She was right, of course. That hollowness continued to spread through me. At the end of each visit with Marta, I found myself fearful to return to my apartment. And I hated myself all over again for being such a coward.
As the tram bumped along, I leaned over to the man next to me—an Indian fellow with streamers of white hair sprouting from his large, brown ears—and asked him if he had ever heard of the Canyon of Souls.
He responded, but in his language it meant nothing to me.
2
FORTY MINUTES LATER. THE TRAM LET ME OFF AT
the lodge. It was cool, not cold, and I slid the zipper of my jacket down. The air smelled smoky. The sky was dense and gray to the east, but the west was a vibrant blue, uncorrupted by clouds, and the sunlight glittered like fire on the frozen peaks of the distant mountains. Down the valley stood the monsoon forests, heavily green and like a canopy over the land.

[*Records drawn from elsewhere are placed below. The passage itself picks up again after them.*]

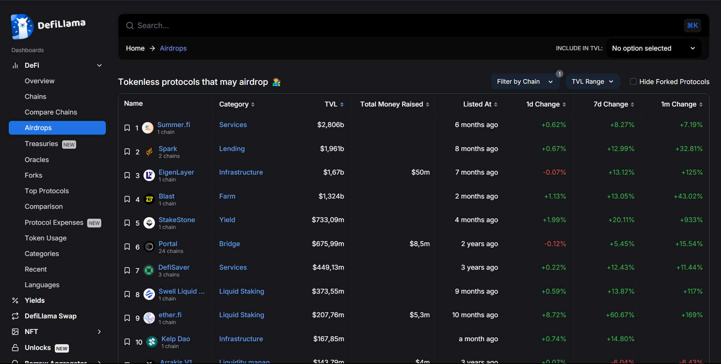
Task: Toggle bookmark for EigenLayer
Action: [x=127, y=175]
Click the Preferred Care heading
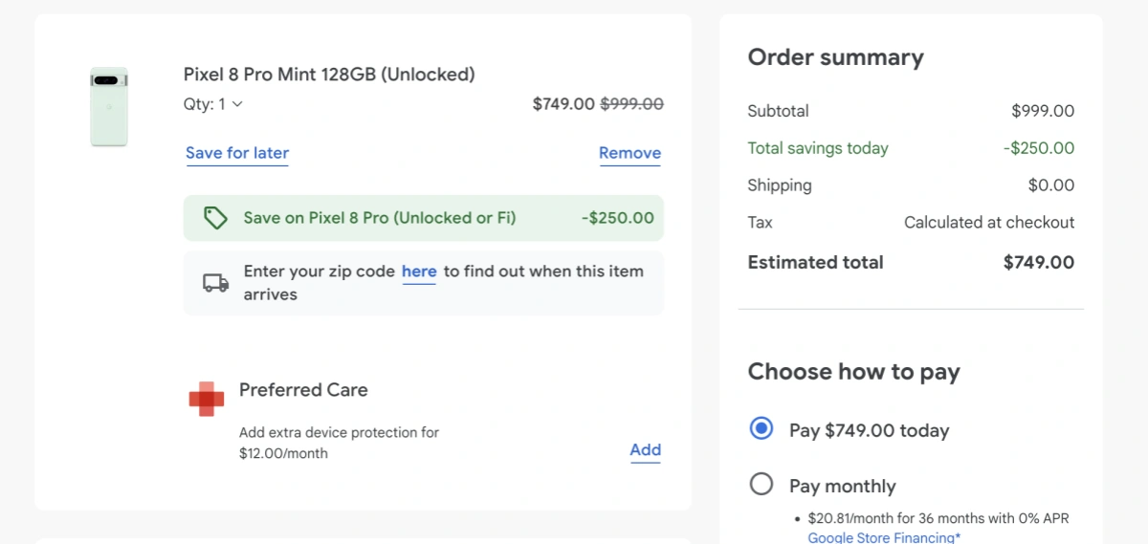This screenshot has height=544, width=1148. 303,390
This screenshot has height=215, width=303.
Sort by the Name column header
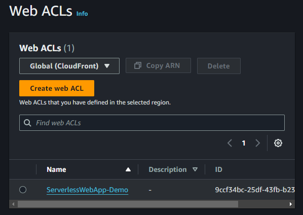(x=56, y=169)
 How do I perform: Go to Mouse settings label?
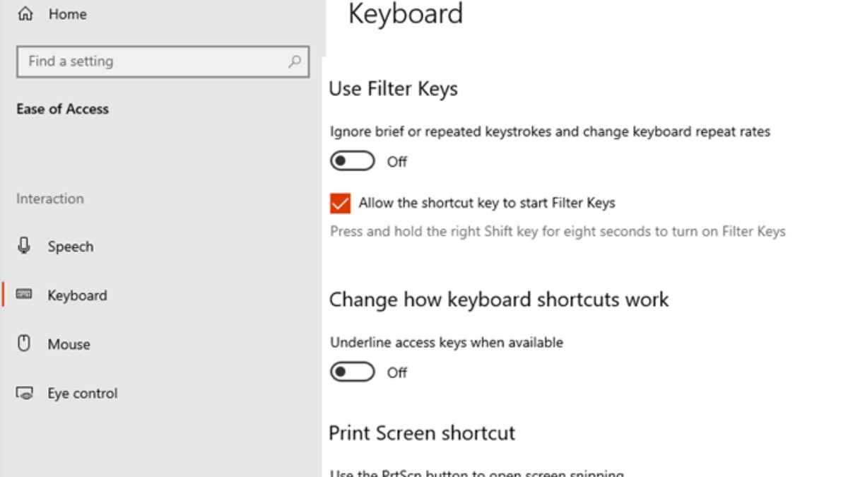pos(69,345)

My room was small but adequate, furnished in alpine furniture and with a full wall of windows that faced a stand of evergreens and a dilapidated shed. Two young men helped carry my bags to the room, and I paid them in rupee I’d exchanged at the airport. I proceeded to unpack with the lethargy of someone submerged in water. Exhaustion weakened my muscles and brought my eyelids lower and lower. Finally I succumbed and climbed onto the bed where I napped for a few hours.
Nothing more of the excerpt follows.